Okay, so he was two days off. Actually, the final vote to declare independence and ratify the document did happen on July 4. The assembly then sent the declaration out to the printers, adjourned for lunch and then went home to get ready for the British to invade Pennsylvania and politely hang them.

Most signatories waited until August 2 before putting their names on the document and it would be a little while after that before the British court got around to reading it.

It was a bold document, but does its boldness translate linguistically or philosophically?

An article on the process of translating the Declaration into Chinese was published in 1999 by Frank Li of Chinese Academy of Social Sciences (CASS) for a roundtable edition of the Journal of American History. According to Li, the first full formal translation appeared in the Guomin Bao (国民报), a journal published by Chinese students in Tokyo, in 1901.

Originally published as the 独立檄文 (duli xiwen) or “Call to Arms for Independence,” the flowery writing and powerful rhetoric was not easily translated using the forms and available vocabulary of classical Chinese. Li’s research cites numerous points where the linguistic and philosophic gaps needed to be bridged — tenuously at times. (A similar problem befell Buddhist sutras a millennium earlier.)

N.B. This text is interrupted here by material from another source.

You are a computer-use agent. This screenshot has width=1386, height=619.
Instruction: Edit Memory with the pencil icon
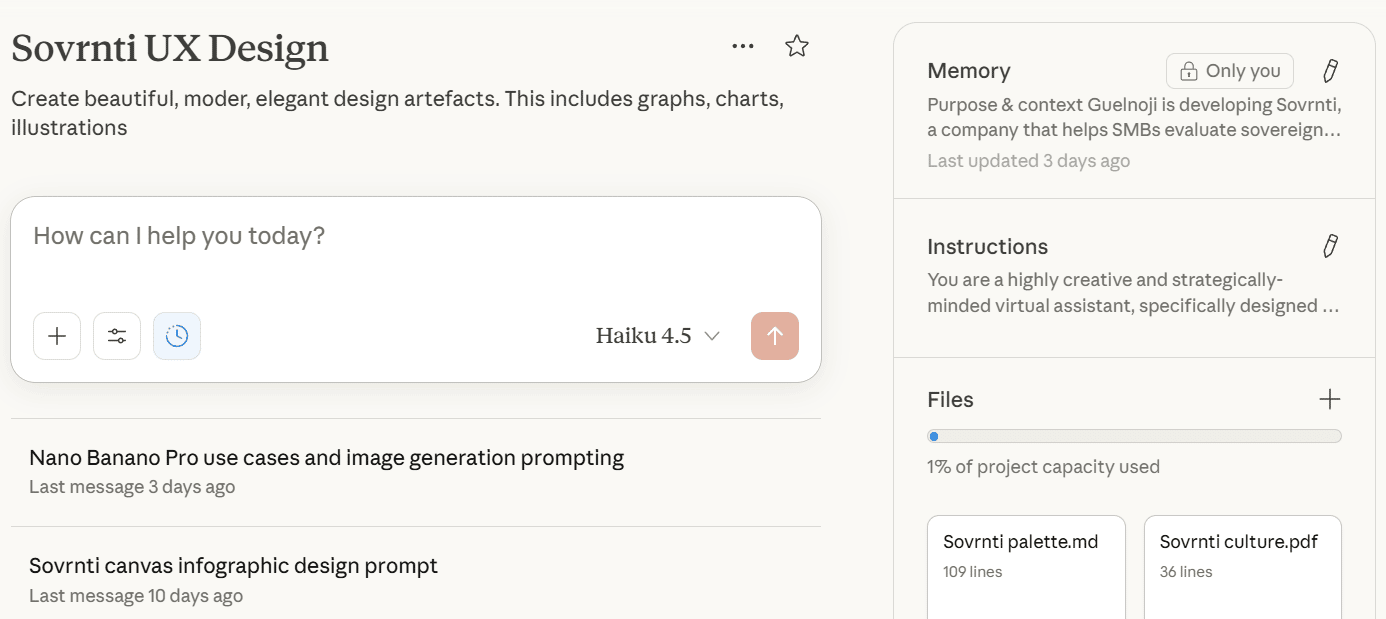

Just to give a few of the many examples provided by Li in his article: The translation of “pursuit of happiness” was rendered as “pursuit of benefit” (利益 liyi). The word 幸福 xingfu, used in the current translation, was an early 20th-century neologism not in widespread use at the time of the first translation. One could argue that despite different concepts of religion and the divine, replacing “endowed by their Creator” with “bestowed by Heaven,” (天赋 tianfu) makes a certain amount of sense. Interestingly, “All men…” is translated as “countrymen/people” (国人 guoren), a point worth mentioning when one considers the debate between particularism and universalism in Chinese historiography of the late 19th and early 20th centuries.

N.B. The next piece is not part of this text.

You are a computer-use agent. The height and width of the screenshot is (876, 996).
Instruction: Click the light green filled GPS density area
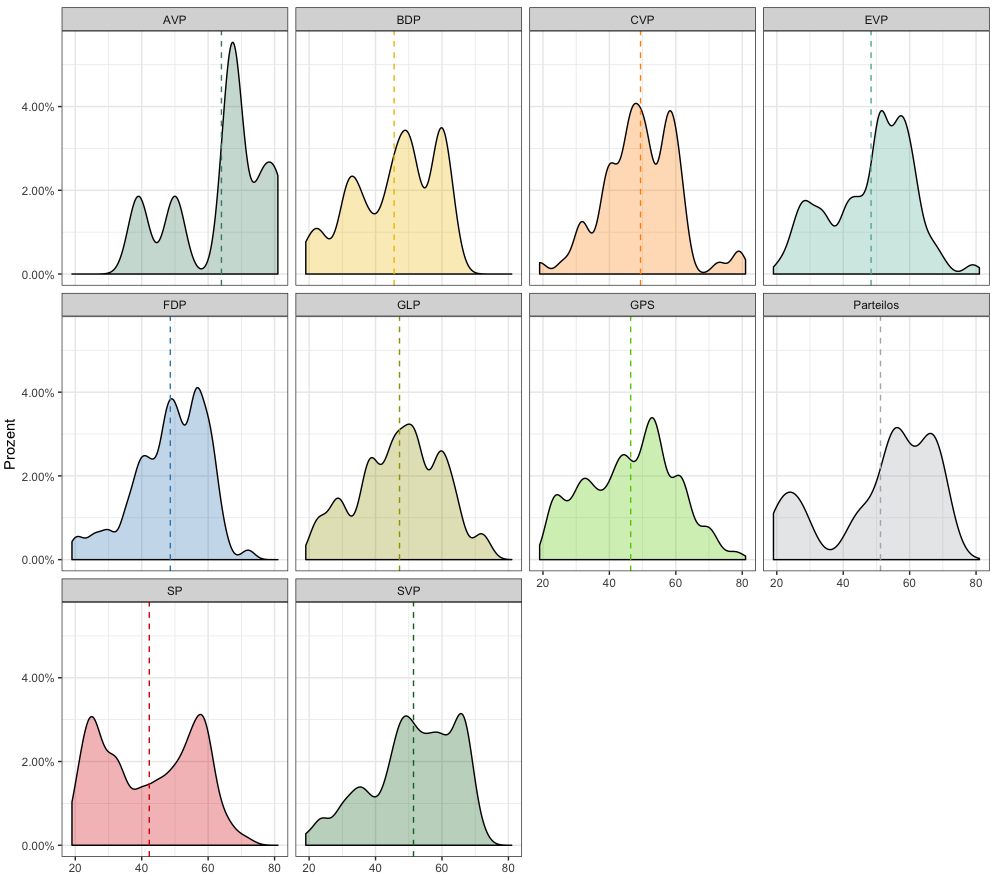point(640,520)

Li also sketches a brief history of the document in China. Following the 1901 publication in the Guomin Bao, the language and ideas of the Declaration influenced a number of people, notably the anti-Manchu revolutionary Zou Rong. Zou referenced the Declaration in his book Revolutionary Army published in 1903.

The language and ideas of the Declaration were also used by Sun Yat-sen in his 1904 English-language book/fund-raising brochure: An Appeal to the People of the United States.

A more modern translation of the Declaration was completed by Hong Kong University Professor Yang Zonghan in the early 1960s based on Carl Becker’s book The Declaration of Independence.

In his article, Li does argue that part of the problem in translating the Declaration is that Chinese culture lacks the concept of “natural rights.” It’s an interesting question to be sure. Perhaps I give way to my Western biases in believing that all people, regardless of where they are born or in what circumstances, are endowed with certain fundamental human rights. How best to define what those are or how they are to be protected forms the core of the debate between China and the U.S. over human rights and civil liberties.

The following translation is from the U.S. Embassy in China’s website which has the complete text online. It’s not the most beautifully written Chinese ever, but I think it gets the point across. (Sinologists out there are welcome to get nit-picky with the translation as they see fit in the comments below.) The website also contains other documents from U.S. history translated into Chinese. In the interest of (relative) brevity, I’ve only posted what is, for me, the best part.

我 们认为下面这些真理是不言而喻的:人人生而平等,造物者赋予他们若干不可剥夺的权利,其中包括生命权、自由权和追求幸福的权 利。为了保障这些权利,人类才在他们之间建立政府,而政府之正当权力,是经被治理者的同意而产生的。当任何形式的政府对这些目标具破坏作用时,人民便有权 力改变或废除它,以建立一个新的政府;其赖以奠基的原则,其组织权力的方式,务使人民认为唯有这样才最可能获得他们的安全和幸福。

And in case anyone was sleeping or passing notes during fourth grade Social Studies class, the original:

“We hold these truths to be self-evident, that all men are created equal, that they are endowed by their Creator with certain unalienable Rights, that among these are Life, Liberty and the pursuit of Happiness. — That to secure these rights, Governments are instituted among Men, deriving their just powers from the consent of the governed, — That whenever any Form of Government becomes destructive of these ends, it is the Right of the People to alter or to abolish it, and to institute new Government, laying its foundation on such principles and organizing its powers in such form, as to them shall seem most likely to effect their Safety and Happiness.”

—————————-
Sources

Li, Frank. “East is East and West is West: Did the Twain Ever Meet? The Declaration of Independence in China,” The Journal of American History, Vol. 85, No. 4. (Mar., 1999), pp. 1432-1448.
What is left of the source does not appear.